(Data items)

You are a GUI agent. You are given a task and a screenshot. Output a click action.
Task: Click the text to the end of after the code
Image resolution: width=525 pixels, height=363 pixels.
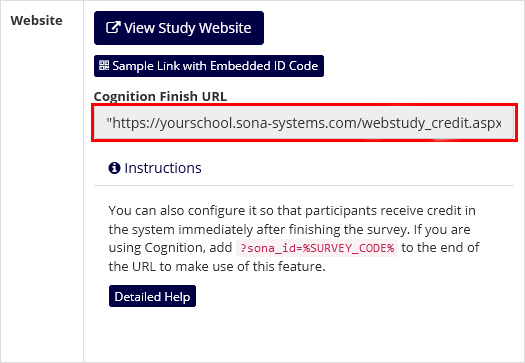tap(440, 248)
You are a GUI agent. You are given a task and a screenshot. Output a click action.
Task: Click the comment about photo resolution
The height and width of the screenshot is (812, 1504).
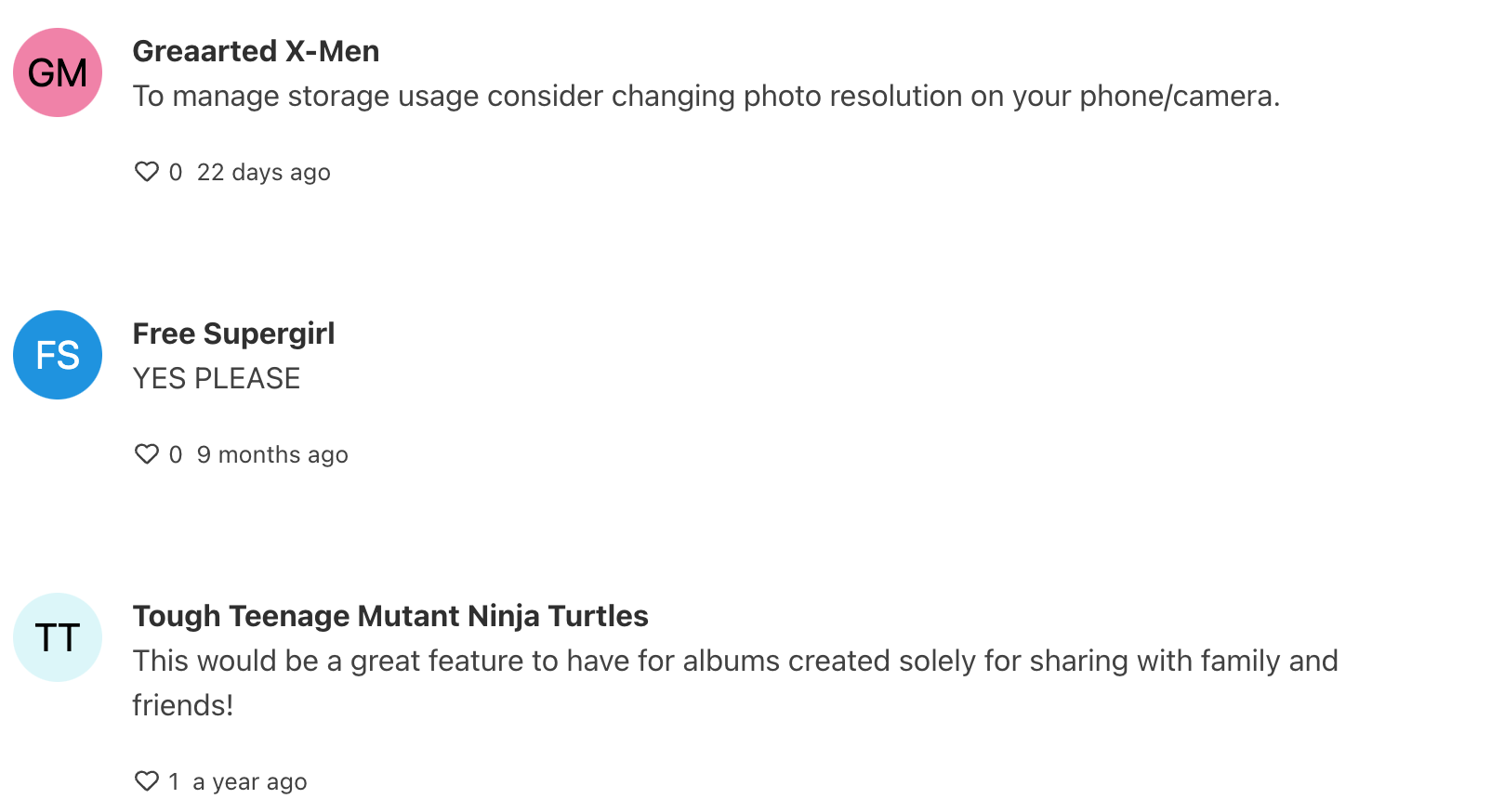(x=706, y=96)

TASK PROMPT:
Give the data above again in full and unchanged, skipping the pictures.

TASK ANSWER:
You are a GUI agent. You are given a task and a screenshot. Output a click action.
Task: Click the text to the end of after the code
Image resolution: width=525 pixels, height=363 pixels.
tap(440, 248)
You are a GUI agent. You are given a task and a screenshot. Output a click action.
Task: Click the comment about photo resolution
The height and width of the screenshot is (812, 1504).
(x=706, y=96)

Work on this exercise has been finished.